In many cases of defects such as dislocations, topography is not directly sensitive to the defects themselves (atomic structure of the dislocation core), but predominantly to the strain field surrounding the defect region.

== Theory ==

Theoretical descriptions of contrast formation in X-ray topography are largely based on the dynamical theory of diffraction. This framework is helpful in the description of many aspects of topographic image formation: entrance of an X-ray wavefield into a crystal, propagation of the wavefield inside the crystal, interaction of wavefield with crystal defects, altering of wavefield propagation by local lattice strains, diffraction, multiple scattering, absorption.

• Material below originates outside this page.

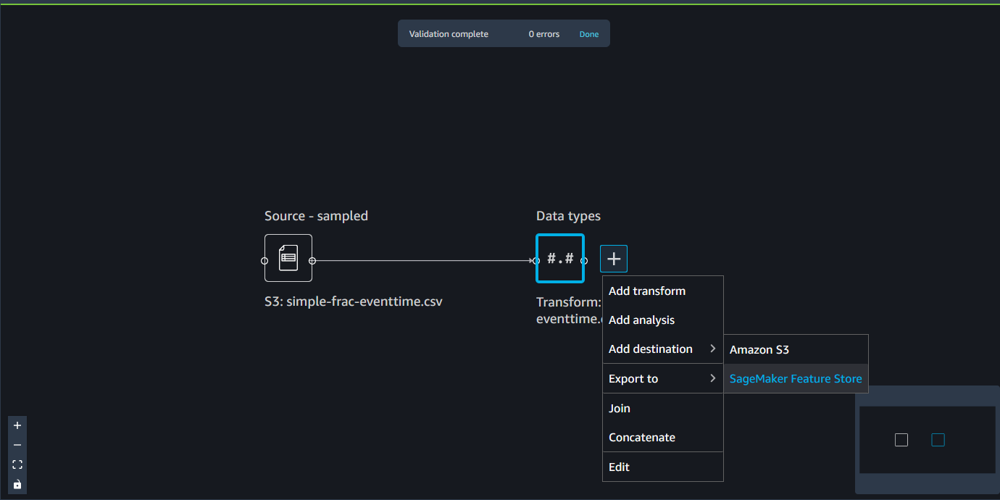Select the Data types #.# node
Viewport: 1000px width, 500px height.
point(559,258)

The theory is therefore often helpful in the interpretation of topographic images of crystal defects. The exact nature of a defect often cannot be deduced directly from the observed image (i.e., a "backwards calculation" is problematic). Instead, one has to make assumptions about the structure of the defect, deduce a hypothetical image from the assumed structure ("forward calculation", based on theory), and compare with the experimental image. If the match between both is not good enough, the assumptions have to be varied until sufficient correspondence is reached. Theoretical calculations, and in particular numerical simulations by computer based on this theory, are thus a valuable tool for the interpretation of topographic images.

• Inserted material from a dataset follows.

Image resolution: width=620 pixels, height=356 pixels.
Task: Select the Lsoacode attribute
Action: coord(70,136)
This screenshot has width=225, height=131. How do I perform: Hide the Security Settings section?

=== Contrast mechanisms ===

The topographic image of a uniform crystal with a perfectly regular lattice, illuminated by a homogeneous beam, is uniform (no contrast). Contrast arises when distortions of the lattice (defects, tilted crystallites, strain) occur; when the crystal is composed of several different materials or phases; or when the thickness of the crystal changes across the image domain.

==== Structure factor contrast ====
The diffraction from a crystalline material, and thus the intensity of the diffracted beam, changes with the type and number of atoms inside the crystal unit cell. This fact is quantitatively expressed by the structure factor. Different materials have different structure factors, and similarly for different phases of the same material (e.g. for materials crystallizing in several different space groups). In samples composed of a mixture of materials/phases in spatially adjacent domains, the geometry of these domains can be resolved by topography. This is true, for example, also for twinned crystals, ferroelectric domains, and many others.

==== Orientation contrast ====
When a crystal is composed of crystallites with varying lattice orientation, topographic contrast arises: In plane-wave topography, only selected crystallites will be in diffracting position, thus yielding diffracted intensity only in some parts of the image. Upon sample rotation, these will disappear, and other crystallites will appear in the new topograph as strongly diffracting. In white-beam topography, all misoriented crystallites will be diffracting simultaneously (each at a different wavelength). However, the exit angles of the respective diffracted beams will differ, leading to overlapping regions of enhanced intensity as well as to shadows in the image, thus again giving rise to contrast.

While in the case of tilted crystallites, domain walls, grain boundaries etc. orientation contrast occurs on a macroscopic scale, it can also be generated more locally around defects, e.g. due to curved lattice planes around a dislocation core.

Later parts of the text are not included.